Optimal control of a robot

Then if the constraint concerns the $L^\infty$ norm, that is, $\forall i \in \{x, y, z\} \leq c$, in each individual direction you have a probelm of a starting velocity, a target endpoint, and a maximum acceleration. You easily solve (for each coordinate) for the time taken to get to that target using the maximal acceleration: this is a matter of simply solving a quadratic equation, using maximum acceleration in the "right" direction. Of those three arrival times, take the longest; that direction will indeed use maximal acceleration. Now for the other two coordinates, fix the arrival time at that longest time, and solve for the necessary acceleration to get home at just that instant; it will in each case be less than the maximum allowed.

So the $L^\infty$ case does not have worries about continuity.

If the constraint is n the $L^2$ sense (that is, $a_x^2+a_y^2+a_z^2 \leq c^2$), then the problem becomes more difficult. First, you can always make a homogeneous linear transformation of variables such that you are trying to travel from $(x_0,0,0)$ to the origin, and indeed there is still a rotation about the $X$ axis degree of freedom left, so that the vector $v_0$ can be considered to lie in the $XY$ plane. These transformations leave the $L^2$ norm constraint unchanged, and turn this into a two-dimensional problem.

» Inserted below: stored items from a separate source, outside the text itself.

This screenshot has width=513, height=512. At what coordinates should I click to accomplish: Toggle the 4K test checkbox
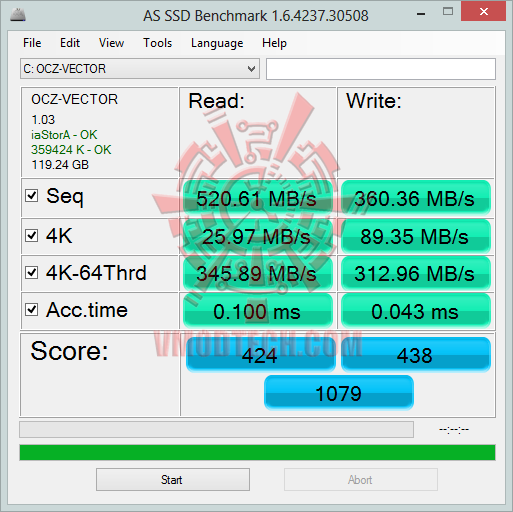pyautogui.click(x=32, y=235)
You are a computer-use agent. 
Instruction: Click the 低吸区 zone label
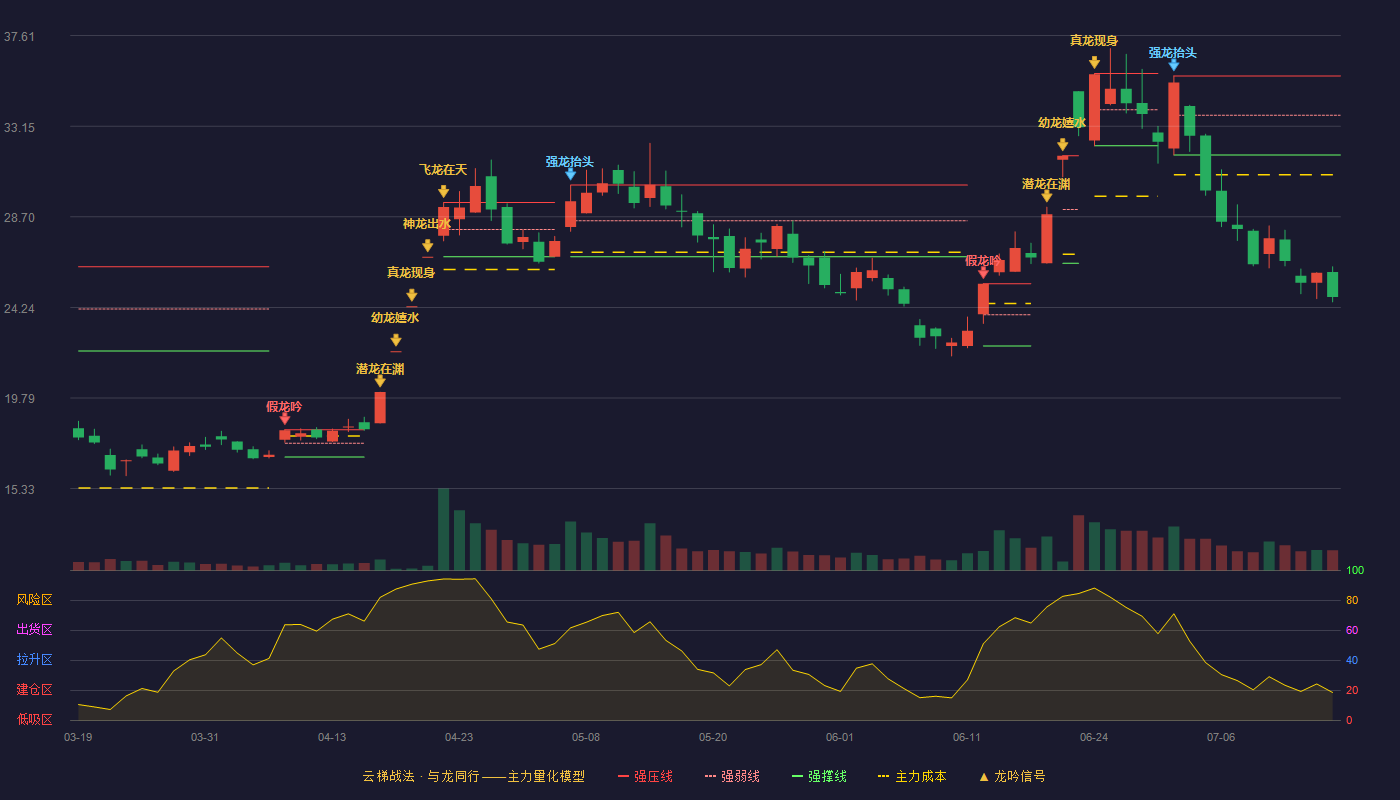(35, 719)
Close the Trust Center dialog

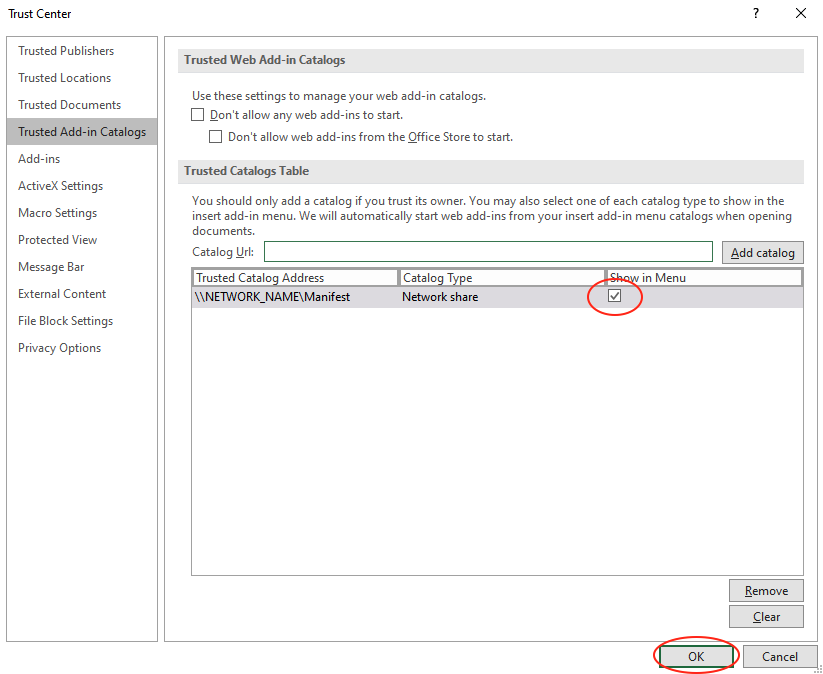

I believe the optimal solution to this two-dimensional problem will use a constant acceleration, although this is not so easy to prove. The angle of acceleration is dictated by the requirement that both $x$ and $y$ arrive at zero at the same time; there is in general a unique solution. A bit of algebra arrives at the tangent of the correct angle; again the maximum acceleration magnitude is used, and again there is no continuity worry. Small perturbations about this solution improve one arrival time, at the cost of making the other later, so this is an extremum.

Note that your problem did not say you have to end up stopped at the origin. If it did, you would then run up against the "bang-bang" principle.